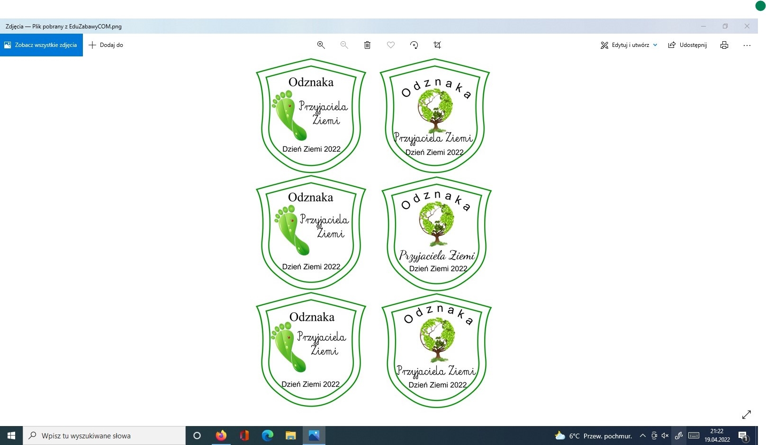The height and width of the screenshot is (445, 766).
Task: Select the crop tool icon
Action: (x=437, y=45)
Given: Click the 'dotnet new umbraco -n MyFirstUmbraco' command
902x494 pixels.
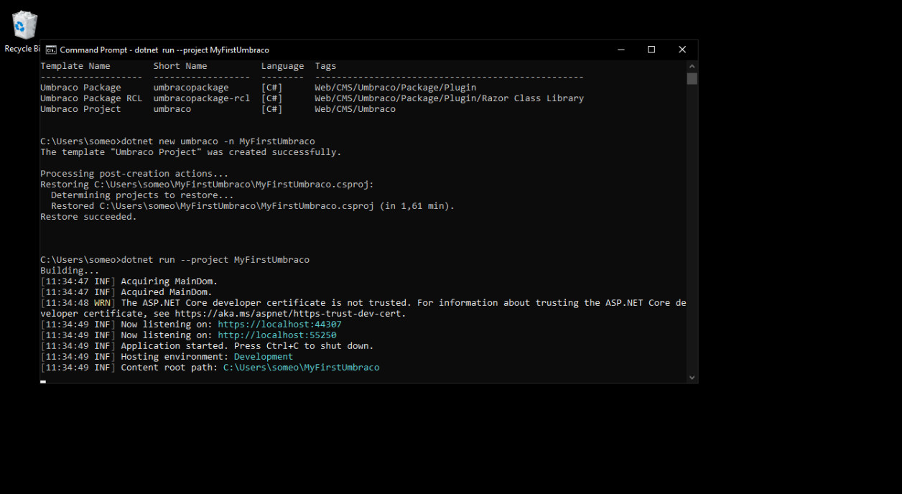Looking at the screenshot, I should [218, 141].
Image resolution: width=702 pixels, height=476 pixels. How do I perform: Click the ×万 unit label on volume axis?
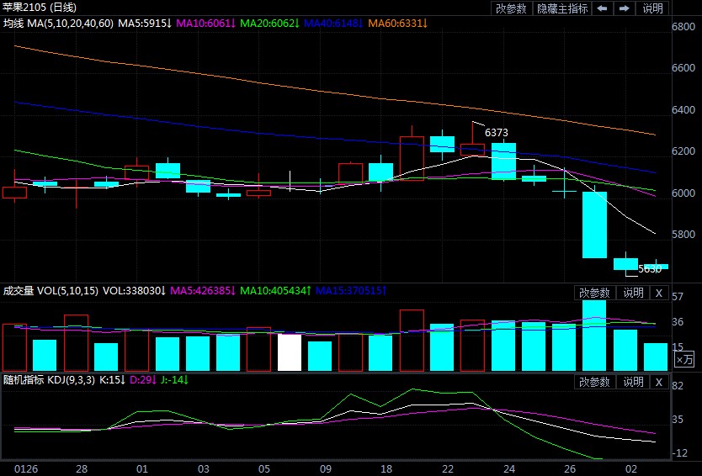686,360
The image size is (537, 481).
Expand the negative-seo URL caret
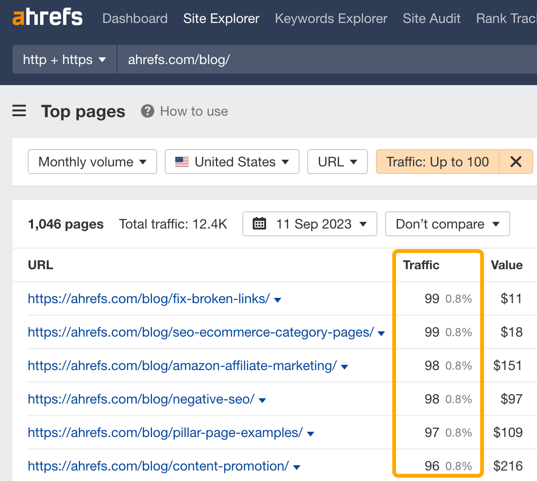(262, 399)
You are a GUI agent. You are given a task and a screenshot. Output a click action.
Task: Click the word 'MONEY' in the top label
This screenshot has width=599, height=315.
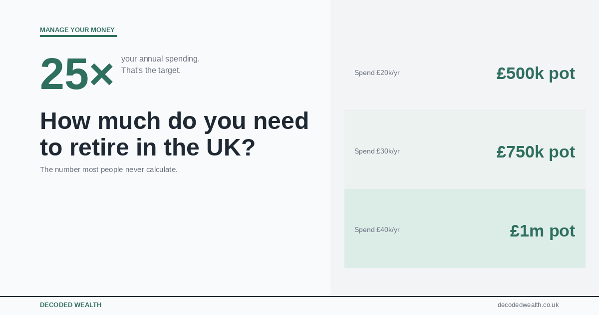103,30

◆ ◆ ◆

Exercise objective |
Repeat verbatim the lines from the one with "The image size is (537, 481)." through the end of the listing above. Include both ends, add nothing, and exclude the pictures.

Output below |
The image size is (537, 481).
Expand the negative-seo URL caret
(262, 399)
You are a GUI agent. You are given a task and a screenshot. Output a click action.
Task: Click the word 'MONEY' in the top label
This screenshot has width=599, height=315.
103,30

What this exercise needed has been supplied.